Además de esos servicios, las urbanizaciones comparten vistas al espacio interior y la ausencia de comercios en los bajos de las manzanas que ocupan. Es decir, se convierten por su relación fronteriza con la calle en islas urbanas cuyos habitantes menores, acostumbrados a la seguridad del seno interno, pueden sentirse desprotegidos en la calle –tantas veces desierta por falta de comercios-. Un parque al lado de este tipo de urbanizaciones es un error urbanístico y un despropósito económico. Pero en las zonas de crecimiento urbano se repite ese error. De modo que he terminado por pensar que esos parques públicos junto a urbanizaciones con jardines privados son también una bendición educativa: ofrecen la posibilidad dudar, de plantearse qué hay de parque en la zona ajardinada del interior de la urbanización.

Un parque público urbano, cojamos el mejor de cada ciudad, ofrece aislamiento, reposo y distracción, variedad de vegetación, naturaleza cuidada –laboriosa y por lo tanto costosa de mantener- y ofrece pluralidad en todos los sentidos, no sólo en lo referente a la flora. El mejor parque no sólo cambia con las estaciones del año. Cambia con las horas del día, cambia en cada uno de sus rincones.

Un jardín público es la construcción más rentable que se puede levantar. Permite la convivencia de actividades contrapuestas.
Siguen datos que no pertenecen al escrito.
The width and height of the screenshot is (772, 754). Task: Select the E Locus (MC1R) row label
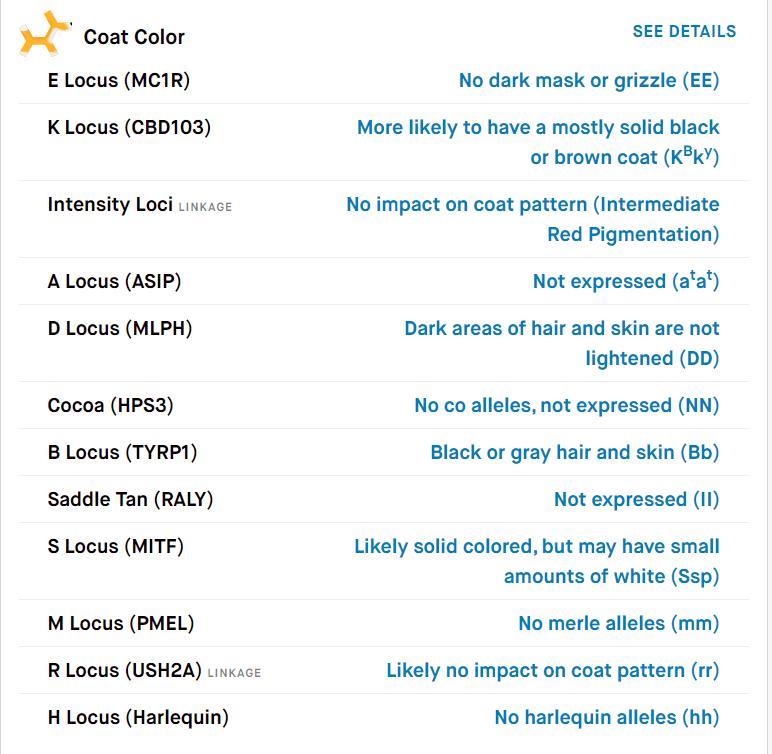(119, 80)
Por las mañanas es de los deportistas. También de quienes tienen un perro que necesita corretear y terminan por hacerse amigos de tanto contemplarlos correr tras la pelotita. A esa hora el parque es también de quien se ha visto obligado a dormir en él porque no tiene a dónde ir o porque ha perdido un tren. Está claro que no es el albergue ideal: dormir en un parque da miedo.

Durante el fin de semana el parque es recreo, meditación y también fiesta. Escenario de celebraciones infantiles y de botellones adolescentes, los jardines son solariums para los jóvenes y calefacción natural para los jubilados. Escenario para exposiciones, cuenta cuentos o conciertos, los parques son la infraestructura urbana más flexible, sorprendente y cambiante.

En la zona ajardinada de una urbanización difícilmente ocurre todo eso. ¿Qué posibilidades de encuentro y descubrimiento se dan ante los vecinos de toda la vida? ¿Puede uno recorrer rutas distintas? ¿Tropezarse con alguien que jamás hubiera visto en su pequeño mundo?

Todo el universo de pluralidad, riqueza y renovación que ofrece un jardín público se ahoga en el reciento amurallado de una zona ajardinada. Como ciudadanos, es preciso responsabilizarse y asumir las consecuencias que tienen nuestros actos. Lo mismo que les enseñamos a nuestros hijos debemos aplicarlo a la construcción de la ciudad que, lo afrontemos o no, sí depende, en parte, de la suma de nuestros pequeños esfuerzos.